Fortnum and Mason - owing its existence to an entrepreneurial footman

The history of this characterful London department store on Piccadilly goes back the early 17th century when Hugh Mason rented out a spare room to William Fortnum, a Footman in the household of Queen Anne.

Now Queen Anne always had new candles lit every evening, and the entrepreneurial Fortnum decided to supplement his income by selling Queen Anne’s half-used candle wax for a small profit. His cut throat business acumen (for Fortnum must surely have been fighting with the other royal servants for these valuable scraps) convinced his landlord, who also had a small shop in St James’s Market, to join with him in a joint venture – the first Fortnum & Mason – in Duke Street in 1707.

Initially founded as a grocery store, Fortnum & Mason, which moved to its current site at 181 Piccadilly in 1756, become known for its high quality and rare goods – in particular tea – and during the 18th and 19th centuries supplied the gentry who were in London for the ‘season’. Departments inside the store have included a rather bizarre ‘Expeditions Department’ which apparently supplied King Tutankhamen’s finder Howard Carter and a 1922 expedition to Mount Everest. Their famous hampers were also present when Stanley met Livingstone near Lake Tanganyika and on Shackleton’s Endurance expedition.
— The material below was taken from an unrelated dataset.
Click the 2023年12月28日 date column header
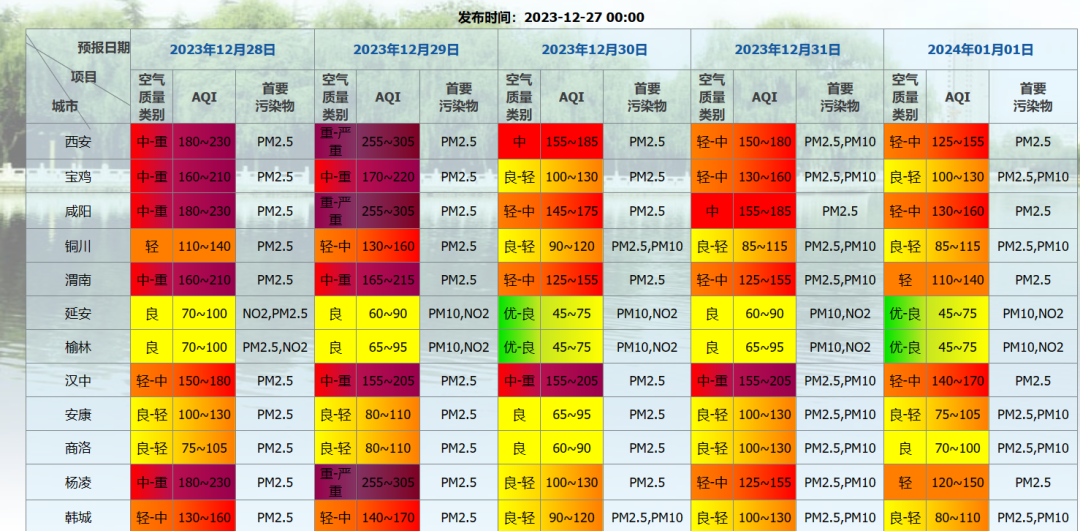Screen dimensions: 1080x531 point(222,49)
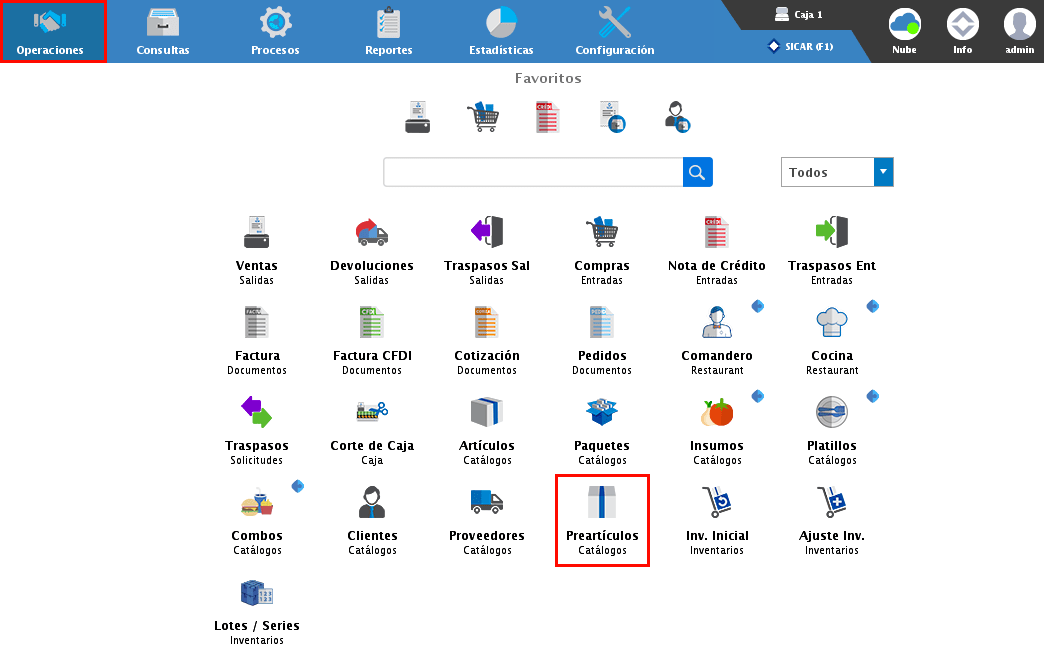Go to the Configuración tab

[x=614, y=31]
It has held numerous Royal Warrants since the mid 1800s with the first granted in 1863 when the firm was appointed as grocers to the then Prince of Wales.

A supplier of British officers during the Napoleonic Wars, Fortnums was also active during the Crimean War when Queen Victoria had shipments of “concentrated beef tea” sent to Florence Nightingale for use in her hospitals there.

Other claims to fame include the creation of the first Scotch egg in 1738 as a food for travellers and that in 1886, it became the first store in Britain to stock tins of Heinz baked beans. It also operated a post office between 1794 and 1839 when the General Post Office was founded.

The iconic clock which hangs on the facade of the building was commissioned in 1964 by Canadian businessman Garfield Weston who bought the business in 1951. Every hour models of Mr Fortnum and Mr Mason come forth and bow to each other. Other features on the building itself include four colonies of bees which have lived on the roof since 2008 in uniquely-designed hives.

The store, now famous for its luxury food hampers, underwent a £24 million restoration in the lead-up to its 300th anniversary in 2007. As well as the flagship store, it also now operates stores in St Pancras, Heathrow Airport and Dubai.